Communication CaseVoluntary Adoption of IFRS


The response to the requirement in this case will vary by student. Potential benefits
and potential risks from the voluntary adoption of IFRS that students might discuss in
their memo include the following:

Potential benefits.
Preparing IFRS financial statements would make it easier for analysts to compare
the company with foreign competitors that use IFRS. This could result in a lower
cost of capital for the company. It also would make it easier for the company to
benchmark against foreign competitors.
For multinational companies with subsidiaries primarily using IFRS as their local
GAAP, the use of IFRS would allow the parent company to avoid IFRS to U.S.
GAAP conversions in preparing consolidated financial statements.

Potential risks.
The major risk of voluntary adoption of IFRS is that the SEC might ultimately decide
not to require the use of IFRS in the United States.

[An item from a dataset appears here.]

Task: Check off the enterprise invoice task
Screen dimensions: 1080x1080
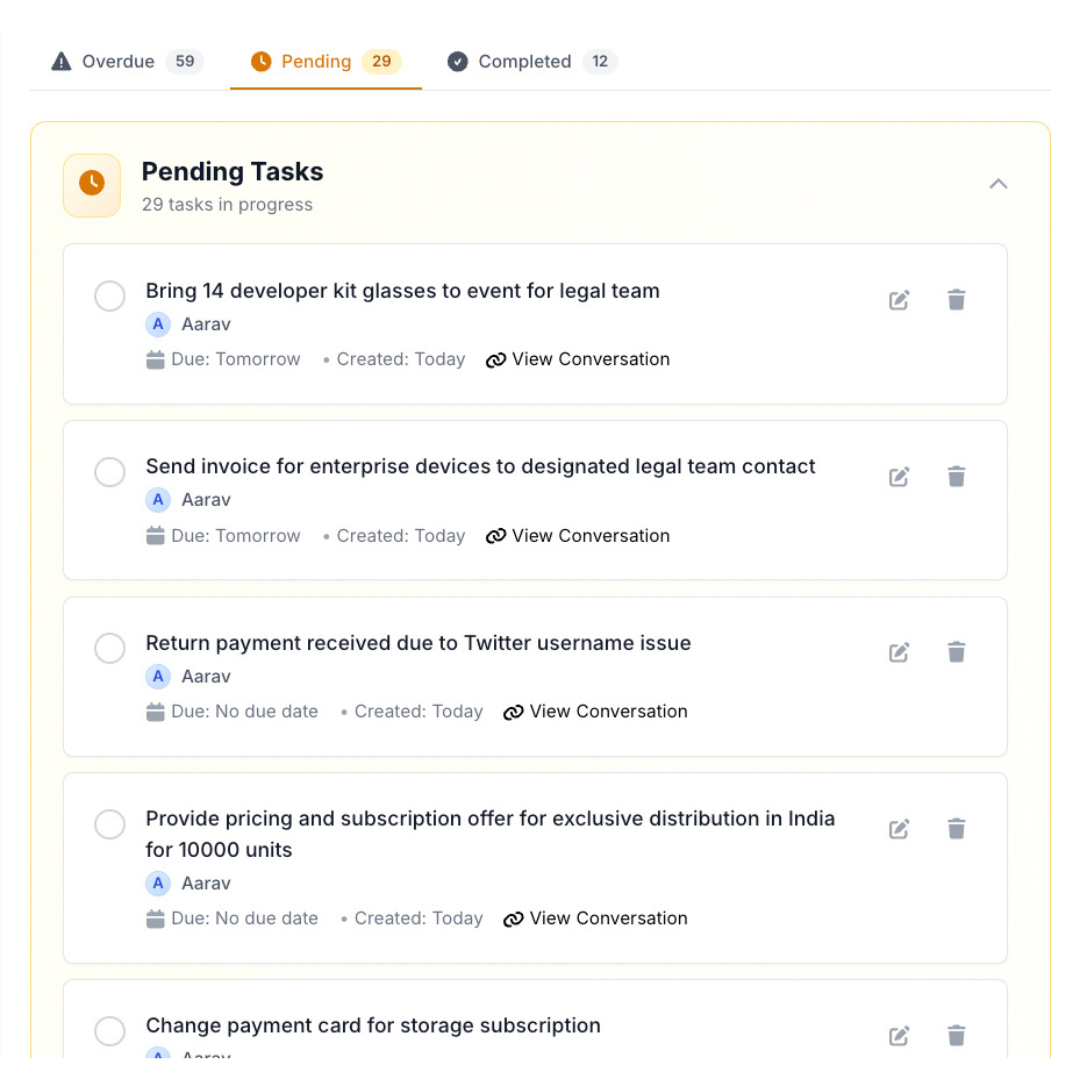Action: coord(110,472)
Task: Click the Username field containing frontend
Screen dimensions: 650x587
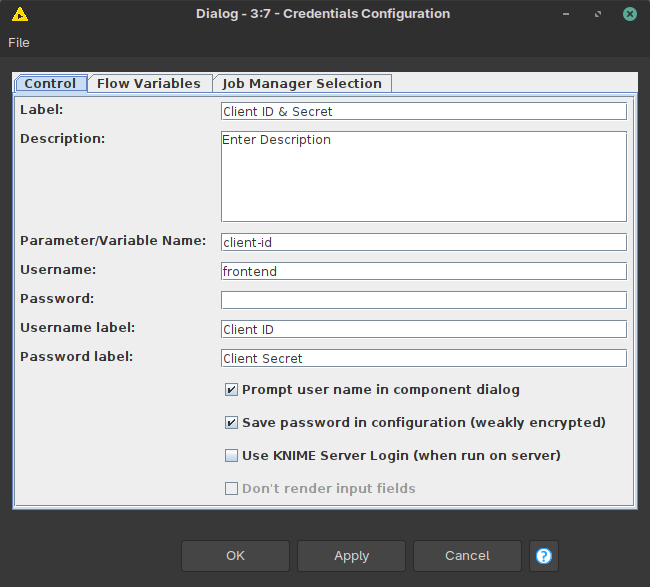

In that case, the company
would probably be required to switch back to U.S. GAAP. The company would have
incurred substantial costs in changing its systems to IFRS, without being able to
reap the potential benefits over a long period of time, and it would have to incur the
cost of switching back to U.S. GAAP.

Internet CaseForeign Company Annual Report


The responses to this assignment will depend on the company selected by the
student. A comparison of the findings across companies selected by students can
lead to a lively classroom discussion.
The instructor might wish to complete this assignment for a non-U S. company of
his/her choice to lead the discussion.